第31回目のテーマは「扇子」です。扇子は持ち運べてさっと広げられいつでも涼しい風を生み出せます。蒸し暑い日本の夏には欠かせない道具です。普通、扇子は竹の骨組みと紙でできています。「要」は骨組みをつなぐ重要な部分です。要がきつ過ぎると開け閉めがスムーズにできず、ゆる過ぎるとぐらついてしまいます。微妙な加減が扇子の使いやすさを左右するのです。骨組みに紙を貼りつければ扇いだ時、さわやかな風が生まれます。扇子はただの涼をとる道具ではなく多様な形で日本文化い溶け込んできました。源氏物語には扇子が何度も登場します。恋人達が逢瀬の後、花の贈り物をのせて交換したり、恥ずかしい時に顔を隠したりしました。扇子は無言のコミュニケーションの道具だったのです。茶の湯の世界でも扇子は重要な役割を果たします。あいさつをする時には2人の間に扇子を横にして置くことで敬意が表されます。扇子は日本の美術の世界にも大きな影響を与えました。17世紀初め、扇絵師だった俵屋宗達が日本の美術史上に残る傑作を生みました。「風神雷神図屏風」です。風神と雷神が左右に描かれ中央に大きな空白があります。当時では珍しい大胆な構図です。よく見ると風神と雷神は中心を起点に放射線上に描かれています。宗達が扇絵のデザインを応用してこの名作を生み出したと考えられます。このように扇子は日本文化の形成にも多大な影響を及ぼしてきたのです。
 
<Typically ・・・ 典型的に、概して>

A is typically Japanees.  ・・・Aはいかにも日本的です。

普通、扇子は竹の骨組みと紙でできています。
Typically,folding fans are made of bamboo ribs and paper.

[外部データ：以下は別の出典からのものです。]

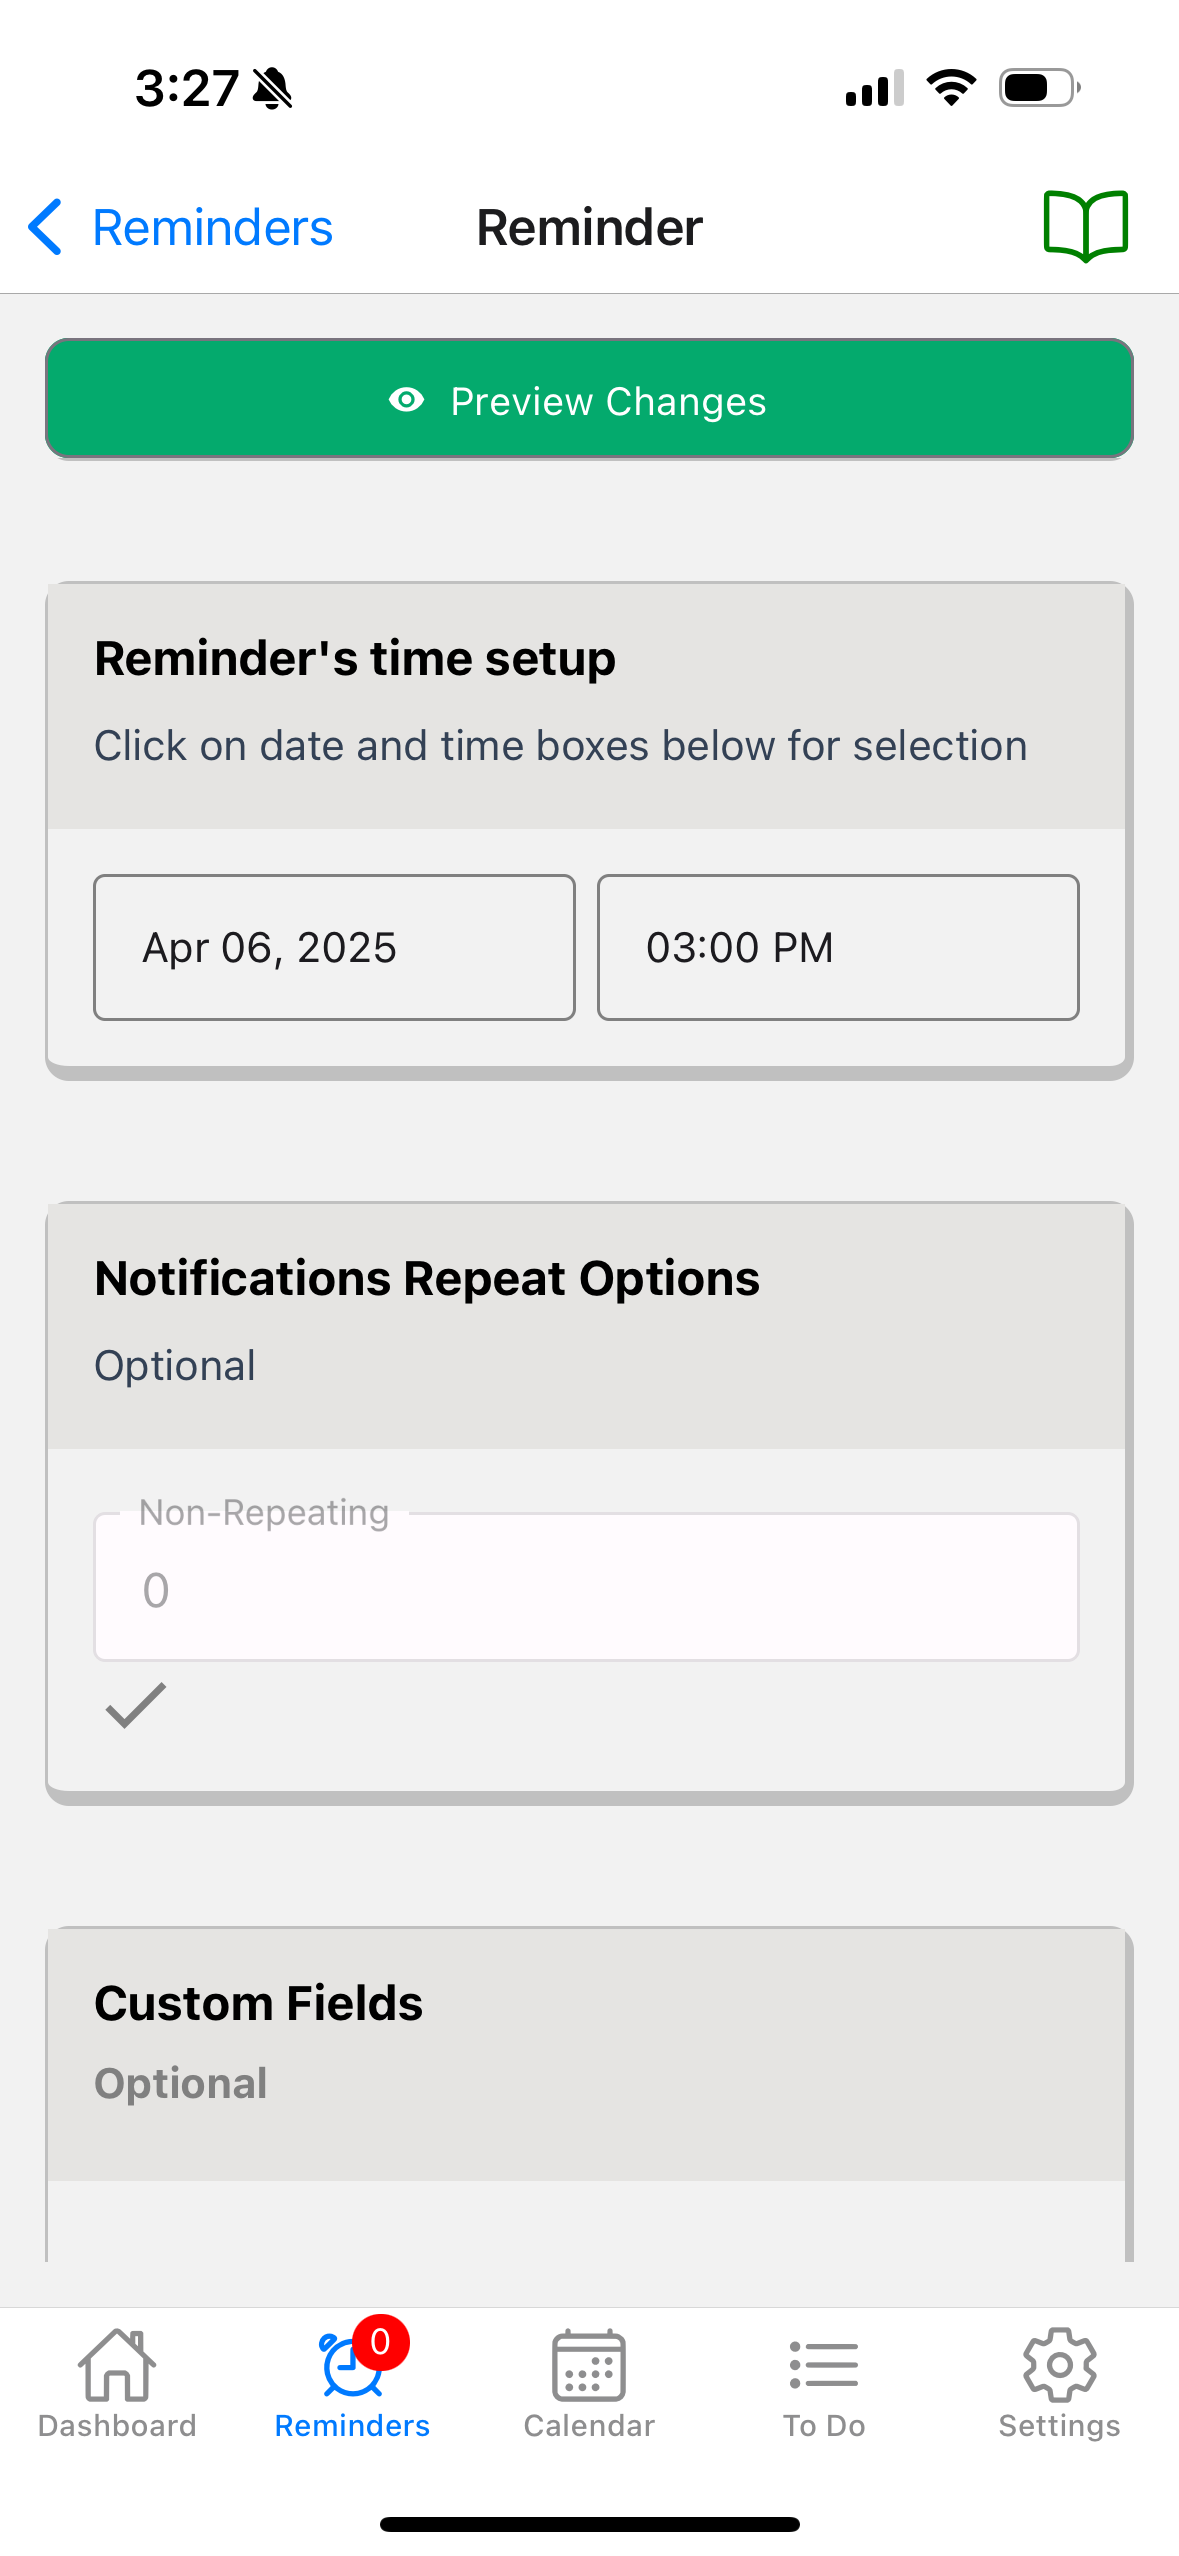Go back via Reminders link

coord(212,228)
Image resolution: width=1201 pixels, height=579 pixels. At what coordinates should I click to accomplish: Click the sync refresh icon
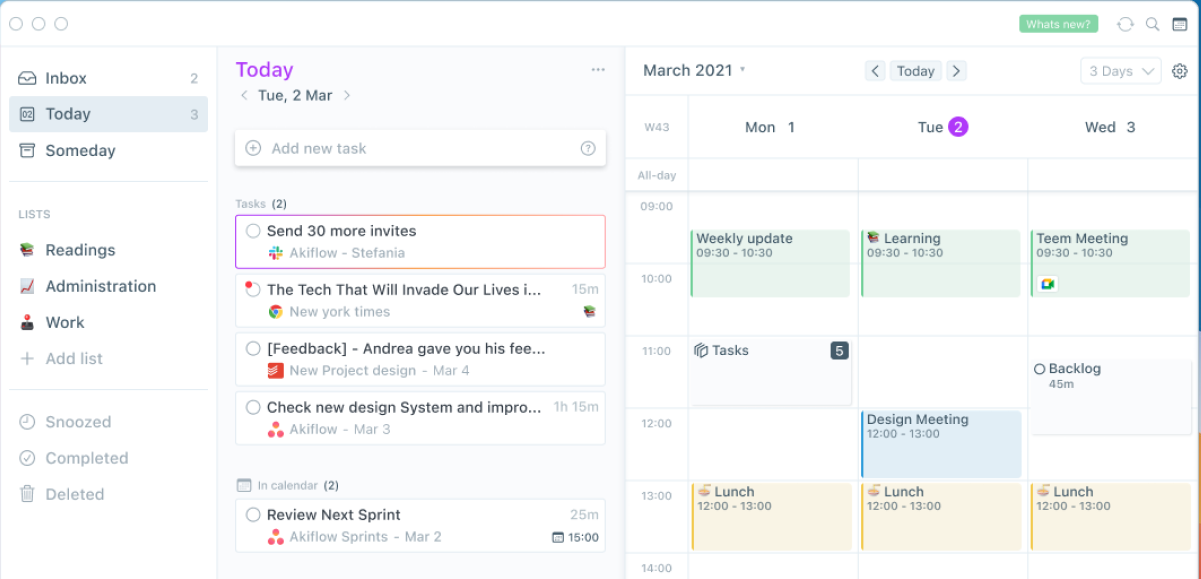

<A is mentioned in B ・・・ AはBの中で軽くふれられている・登場する>

源氏物語には扇子がしばしば登場します。
Folding fans is mentioned frequently in The Tale of Genji.

<アクセサリー>
アクセサリーは日本では貴金属でできて宝飾類をイメージしがちですが英語のaccessoryは付属品という意味で扇子、手袋、ベルトやメガネなど飾るだけでなく実用的な付帯品も含めた広い言葉です。ネックレスや指輪などをさすにはむしろjewelleryが一般的に使われます。装身具の歴史についてですが日本ではまが玉や髪飾りや帯締めなど和服にふさわしい装身具が発達しました。これに大した西洋では、ダイヤモンドやルビーなどのjewelleryが古くから珍重され発達しました。19世紀、文明開化とともに日本でも洋服にふさわしい西洋の宝飾品が流行るようになりました。同時の英語の表現も輸入されました。その時にアクセサリーという言葉も従来の髪飾り、帯締め、扇子といったものではなく西洋から入ってきたキラキラした宝石や貴金属とイメージが結びついていったのでしょう。